Design, synthesis and antitumor activity of Ascaphin-8 derived stapled peptides based on halogen-sulfhydryl click chemical reactions

Abstract

Ascaphin-8 (GFKDLLKGAAKALVKTVLF-NH₂), isolated from the norepinephrine-stimulated skin secretion of the North American-tailed frog Ascaphus truei, is a C-terminal α-helical antimicrobial peptide with potential antitumor activity. However, linear peptides are difficult to be applied directly as drugs because of their inherent defects, such as low hydrolytic enzyme tolerance and poor structural stability. In this study, we designed and synthesized a series of stapled peptides based on Ascaphin-8 via thiol-halogen click chemistry. Most of the stapled peptide derivatives showed enhanced antitumor activity. Among them, A8-2-o and A8-4-Dp had the most improved structural stability, stronger hydrolytic enzyme tolerance and highest biological activity. This research may provide a reference for the stapled modification of other similar natural antimicrobial peptides.

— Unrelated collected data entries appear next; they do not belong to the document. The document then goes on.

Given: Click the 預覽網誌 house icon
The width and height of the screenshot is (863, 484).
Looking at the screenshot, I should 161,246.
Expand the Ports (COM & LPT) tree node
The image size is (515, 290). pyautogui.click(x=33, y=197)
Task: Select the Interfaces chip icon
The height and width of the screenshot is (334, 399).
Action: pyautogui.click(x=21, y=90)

Fig. 1. Structures of Ascaphin-8 and stapled derivatives. The key residues are colored blue. The Cys residues are colored red and two Cys were cross-linked by dibromo substituted benzene.

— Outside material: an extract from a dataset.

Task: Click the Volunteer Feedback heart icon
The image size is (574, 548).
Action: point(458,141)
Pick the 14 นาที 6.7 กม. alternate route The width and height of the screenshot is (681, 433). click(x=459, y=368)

Scheme 1. Synthesis route of A8-1-p. The following protecting groups for amino acids side chains were used: tert-butoxycarbonyl (Boc; for Lys), tert-butyl ester (OtBu, for Asp) and tert-butyl (tBu; for Thr).

Fig. 2. CD spectra of Ascaphin-8 and its derived peptide.

Fig. 3. (A) Detection of haemolysis of rabbit erythrocytes by aromatic thioether staple peptide. (B) Detection of anti-enzymatic hydrolysis ability of Ascaphin-8, A8-2-o and A8-4-Dp. (C) Effects of Ascaphin-8, A8-2-o, and A8-4-Dp on lateral migration and growth of MCF-7 cells. (D) Calculation of crack area reduction. (E) Effects of Ascaphin-8, A8-2-o, and A8-4-Dp on vertical migration capacity of MCF-7 cells, (F) calculation of cell numbers that passed through the polycarbonate membrane. Scale: 200 μm (data are expressed as mean ± standard deviation; n = 3; compared with the control group, **p < 0.01, ***p < 0.001, ****p < 0.0001).

Fig. 4. (A) Detection of apoptosis effects of Ascaphin-8, A8-2-o, and A8-4-Dp (10 μM) on MCF-7 cells. (B) Fluorescent images of life-and-death staining of MCF-7 cells treated with Ascaphin-8, A8-2-o and A8-4-Dp.